Excerpt ->
NCDC Leadership

Natasha Perdew Silas

Natasha Perdew Silas

Dean

Natasha Perdew Silas (“Tasha” to friends) has spent more than a quarter-century defending indigent persons accused of federal criminal offenses as a Staff Attorney and then Senior Litigation Attorney with the Atlanta Federal Defender Program. Tasha first came to the National Criminal Defense College Trial Practice Institute as a baby lawyer in 1995. She credits the techniques she learned at the College with giving her the confidence needed to handle herself in the courtroom. She is proud and happy to have the opportunity to give back to the College, serving as one of its Co-Deans since August 1, 2017.

Tasha is passionate about teaching. She joined the Faculty of the National Criminal Defense College in 2016, but she had been teaching trial skills long before that. She is a longtime faculty member of the Bill Daniel Trial Advocacy Program sponsored by the Georgia Association of Criminal Defense Lawyers. (Her favorite lecture topic is Theory of the Case, which should be the foundation of everything a trial lawyer does in the courtroom.) Tasha has taught trial skills internationally as well. She was part of a team of eight criminal defense lawyers from the State of Georgia who traveled to the Republic of Georgia to help criminal defense lawyers prepare for that country’s first-ever jury trials. Closer to home, Tasha has served as an Adjunct Faculty Member at the Emory University School of Law and Atlanta’s John Marshall Law School. She is a frequent presenter at a variety of local and national CLE programs. She is also a Fellow of the American College of Trial Lawyers. Tasha lives in the metropolitan Atlanta area with her husband Kendal, a fellow federal defender. They are the proud parents of two amazing young people.

Problem -> From the NCDC leadership profile above, output the stretch from "NCDC Leadership" through "August 1, 2017." word for word. The data after this point is separate material and has no connection to the profile above.

Entries supplied ->
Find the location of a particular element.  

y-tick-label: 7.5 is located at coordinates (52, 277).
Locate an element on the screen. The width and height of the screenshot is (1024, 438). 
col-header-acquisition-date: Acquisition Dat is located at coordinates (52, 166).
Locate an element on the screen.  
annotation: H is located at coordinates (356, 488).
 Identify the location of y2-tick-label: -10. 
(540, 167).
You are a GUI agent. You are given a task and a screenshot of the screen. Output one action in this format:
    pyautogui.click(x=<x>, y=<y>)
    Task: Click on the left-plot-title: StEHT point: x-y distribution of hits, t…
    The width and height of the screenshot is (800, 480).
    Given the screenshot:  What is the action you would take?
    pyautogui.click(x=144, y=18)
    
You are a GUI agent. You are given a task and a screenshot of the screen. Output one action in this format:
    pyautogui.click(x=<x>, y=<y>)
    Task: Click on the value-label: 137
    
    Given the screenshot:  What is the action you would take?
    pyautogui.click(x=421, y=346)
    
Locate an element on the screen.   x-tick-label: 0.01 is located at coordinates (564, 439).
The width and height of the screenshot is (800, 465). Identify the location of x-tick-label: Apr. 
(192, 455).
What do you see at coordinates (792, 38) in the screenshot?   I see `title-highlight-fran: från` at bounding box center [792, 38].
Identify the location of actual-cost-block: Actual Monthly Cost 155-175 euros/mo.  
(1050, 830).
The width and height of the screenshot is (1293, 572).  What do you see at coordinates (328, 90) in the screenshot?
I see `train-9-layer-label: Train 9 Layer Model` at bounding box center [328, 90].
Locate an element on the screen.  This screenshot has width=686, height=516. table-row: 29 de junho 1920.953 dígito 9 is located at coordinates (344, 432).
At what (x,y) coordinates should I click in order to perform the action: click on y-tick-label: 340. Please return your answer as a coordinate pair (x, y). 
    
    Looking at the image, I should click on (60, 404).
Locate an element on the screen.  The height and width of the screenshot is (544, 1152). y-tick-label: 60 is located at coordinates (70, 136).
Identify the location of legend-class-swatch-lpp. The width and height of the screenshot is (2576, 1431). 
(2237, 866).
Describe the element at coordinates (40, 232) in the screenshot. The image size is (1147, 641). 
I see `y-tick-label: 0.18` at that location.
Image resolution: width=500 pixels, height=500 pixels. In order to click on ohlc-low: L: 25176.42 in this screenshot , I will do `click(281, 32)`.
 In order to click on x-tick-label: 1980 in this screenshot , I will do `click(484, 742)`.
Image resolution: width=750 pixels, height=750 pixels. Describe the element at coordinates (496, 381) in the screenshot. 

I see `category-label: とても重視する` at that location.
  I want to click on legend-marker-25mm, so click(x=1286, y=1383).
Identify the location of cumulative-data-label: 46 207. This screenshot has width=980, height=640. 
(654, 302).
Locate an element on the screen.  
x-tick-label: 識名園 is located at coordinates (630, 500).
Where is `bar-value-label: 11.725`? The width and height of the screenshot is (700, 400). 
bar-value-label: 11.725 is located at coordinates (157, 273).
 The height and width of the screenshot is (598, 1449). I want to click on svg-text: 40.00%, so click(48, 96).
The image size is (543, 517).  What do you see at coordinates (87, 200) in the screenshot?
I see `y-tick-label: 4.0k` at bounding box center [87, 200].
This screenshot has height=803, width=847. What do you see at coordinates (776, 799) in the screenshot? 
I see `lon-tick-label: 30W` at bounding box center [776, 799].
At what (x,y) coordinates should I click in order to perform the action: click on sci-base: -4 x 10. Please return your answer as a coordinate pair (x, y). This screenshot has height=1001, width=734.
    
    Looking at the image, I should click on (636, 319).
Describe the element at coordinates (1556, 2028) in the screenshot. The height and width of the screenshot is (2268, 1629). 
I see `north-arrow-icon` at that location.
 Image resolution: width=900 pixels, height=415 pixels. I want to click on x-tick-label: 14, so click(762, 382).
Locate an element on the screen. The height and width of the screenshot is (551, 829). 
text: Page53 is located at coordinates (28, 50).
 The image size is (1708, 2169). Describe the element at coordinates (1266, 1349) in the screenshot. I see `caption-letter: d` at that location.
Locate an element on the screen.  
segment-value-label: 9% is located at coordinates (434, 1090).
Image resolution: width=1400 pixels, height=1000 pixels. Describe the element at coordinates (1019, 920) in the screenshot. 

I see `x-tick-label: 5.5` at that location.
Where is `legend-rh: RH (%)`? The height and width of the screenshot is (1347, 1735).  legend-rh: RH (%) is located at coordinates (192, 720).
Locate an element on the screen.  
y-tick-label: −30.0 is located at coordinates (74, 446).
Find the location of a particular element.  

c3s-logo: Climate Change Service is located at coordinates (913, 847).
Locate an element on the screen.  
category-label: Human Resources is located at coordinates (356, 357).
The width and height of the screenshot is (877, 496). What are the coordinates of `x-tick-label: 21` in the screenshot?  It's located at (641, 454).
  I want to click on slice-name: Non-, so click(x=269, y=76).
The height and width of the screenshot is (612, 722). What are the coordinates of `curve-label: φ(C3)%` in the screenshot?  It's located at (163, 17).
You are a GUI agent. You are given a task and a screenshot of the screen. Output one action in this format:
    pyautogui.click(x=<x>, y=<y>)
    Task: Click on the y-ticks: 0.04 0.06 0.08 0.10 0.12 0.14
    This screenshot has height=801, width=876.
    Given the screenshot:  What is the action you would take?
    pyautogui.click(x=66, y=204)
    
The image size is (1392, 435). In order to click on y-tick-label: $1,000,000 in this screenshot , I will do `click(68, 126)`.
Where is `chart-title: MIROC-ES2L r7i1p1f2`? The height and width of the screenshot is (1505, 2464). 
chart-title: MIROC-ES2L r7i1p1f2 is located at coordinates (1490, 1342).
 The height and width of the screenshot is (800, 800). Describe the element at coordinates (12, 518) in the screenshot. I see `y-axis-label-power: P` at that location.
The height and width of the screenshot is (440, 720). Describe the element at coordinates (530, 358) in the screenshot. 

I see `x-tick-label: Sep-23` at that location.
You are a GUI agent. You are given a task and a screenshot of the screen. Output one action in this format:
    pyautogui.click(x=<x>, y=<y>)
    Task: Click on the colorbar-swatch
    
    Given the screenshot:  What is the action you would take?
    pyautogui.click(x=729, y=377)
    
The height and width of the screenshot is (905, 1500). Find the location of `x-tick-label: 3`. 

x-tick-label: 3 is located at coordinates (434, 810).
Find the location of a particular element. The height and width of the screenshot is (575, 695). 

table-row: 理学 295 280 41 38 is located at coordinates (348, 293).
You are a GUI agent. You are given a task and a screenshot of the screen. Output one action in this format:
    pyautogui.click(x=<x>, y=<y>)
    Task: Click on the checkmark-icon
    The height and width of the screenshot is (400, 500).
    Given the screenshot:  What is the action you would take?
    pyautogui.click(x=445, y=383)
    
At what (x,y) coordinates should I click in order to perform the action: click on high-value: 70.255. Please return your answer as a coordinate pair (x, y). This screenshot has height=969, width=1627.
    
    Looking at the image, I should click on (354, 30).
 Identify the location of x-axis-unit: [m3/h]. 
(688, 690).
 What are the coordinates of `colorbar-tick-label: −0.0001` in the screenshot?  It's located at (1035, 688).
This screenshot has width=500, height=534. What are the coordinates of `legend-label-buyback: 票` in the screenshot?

Output of the task ->
NCDC Leadership

Natasha Perdew Silas

Natasha Perdew Silas

Dean

Natasha Perdew Silas (“Tasha” to friends) has spent more than a quarter-century defending indigent persons accused of federal criminal offenses as a Staff Attorney and then Senior Litigation Attorney with the Atlanta Federal Defender Program. Tasha first came to the National Criminal Defense College Trial Practice Institute as a baby lawyer in 1995. She credits the techniques she learned at the College with giving her the confidence needed to handle herself in the courtroom. She is proud and happy to have the opportunity to give back to the College, serving as one of its Co-Deans since August 1, 2017.